Donc je voulais poser une question à tous ceux qui ont téléchargé XCode, ont ils été prélevés d'une quelconque somme ou le paiement ne se fait que lorsque l'on soumet une application sur l'appstore ?

Merci à tous pour vos futures réponses.


----------



## tatouille (30 Juillet 2010)

Barti a dit:


> Bonjour,
> J'ai voulu télécharger XCode parce que j'avais vu que ce logiciel était gratuit et que je voulais m'essayer à l'objective-c. Je suis donc allé sur le site d'Apple pour télécharger le tout et je me suis retrouvé inscrit au programme developer. Le problème, c'est qu'il me semblait que c'était payant, et je voulais m'arrêter à la moindre demande de paiement. Or, il n'y en a pas eu, mais j'ai dû me connecter avec mon compte Apple sur lequel est lié une carte bancaire.
> Donc je voulais poser une question à tous ceux qui ont téléchargé XCode, ont ils été prélevés d'une quelconque somme ou le paiement ne se fait que lorsque l'on soumet une application sur l'appstore ?
> 
> Merci à tous pour vos futures réponses.

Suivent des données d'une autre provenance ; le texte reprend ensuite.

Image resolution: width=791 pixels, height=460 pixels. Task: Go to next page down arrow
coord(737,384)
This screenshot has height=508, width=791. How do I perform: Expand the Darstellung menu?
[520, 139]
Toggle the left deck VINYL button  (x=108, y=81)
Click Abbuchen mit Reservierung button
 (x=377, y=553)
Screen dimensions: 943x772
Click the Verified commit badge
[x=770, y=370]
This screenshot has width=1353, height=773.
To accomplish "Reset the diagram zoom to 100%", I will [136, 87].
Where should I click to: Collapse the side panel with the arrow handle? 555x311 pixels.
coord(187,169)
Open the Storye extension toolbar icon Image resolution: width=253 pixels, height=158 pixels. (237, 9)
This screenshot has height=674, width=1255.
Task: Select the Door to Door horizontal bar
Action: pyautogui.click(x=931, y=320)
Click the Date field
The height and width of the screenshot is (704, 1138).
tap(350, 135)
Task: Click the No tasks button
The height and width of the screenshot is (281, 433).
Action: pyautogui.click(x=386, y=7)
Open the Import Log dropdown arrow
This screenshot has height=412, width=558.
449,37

si tu veux l'apple store ce n'est pas la meme sdk, voir site iphone,
non tu n'es pas chargé, je ne sais pas pourquoi tu as un compte avec carte banquaire si non iphone developer

apres il y a des packages, je suis premium sans debourser un sous, vieux privilege toujours actif, si tu veux serieusement vendre du logiciel sur platform mac serieusement tu as besoin d'un compte professionel.


----------



## Barti (31 Juillet 2010)

Non, mais pour l'instant, je ne connais pas vraiment l'objective-c, j'ai pris un bouquin pour apprendre et je compte m'y mettre, si un jour je sors un logiciel, bien sûr que je prendrais un compte professionnel.
J'ai une carte liée à mon compte parce que je fais des achats sur l'iTunes Store. Comme pour accéder à l'espace développeur il suffit d'utiliser les même identifiants, je me disais que c'était possible, ça m'étonnait d'Apple de ne pas avoir envoyé de reçu de paiement mais bon... Je voulais être sûr et maintenant, je suis soulagé 
Merci !


----------



## Rez2a (31 Juillet 2010)

À tout hasard, Xcode est disponible sur le DVD de Mac OS X livré avec ton ordi.


----------



## Barti (1 Août 2010)

J'ai pourtant utilisé ce DVD et installé les logiciels présents sur celui-ci, sans trouver XCode...


----------



## Bladrak (1 Août 2010)

T'auras pas de soucis, ce sont des comptes indépendants.


----------



## ntx (1 Août 2010)

Barti a dit:


> J'ai pourtant utilisé ce DVD et installé les logiciels présents sur celui-ci, sans trouver XCode...


Et pourtant il s'y trouve :rateau: Mais sur le site développeur tu auras la dernière version.


----------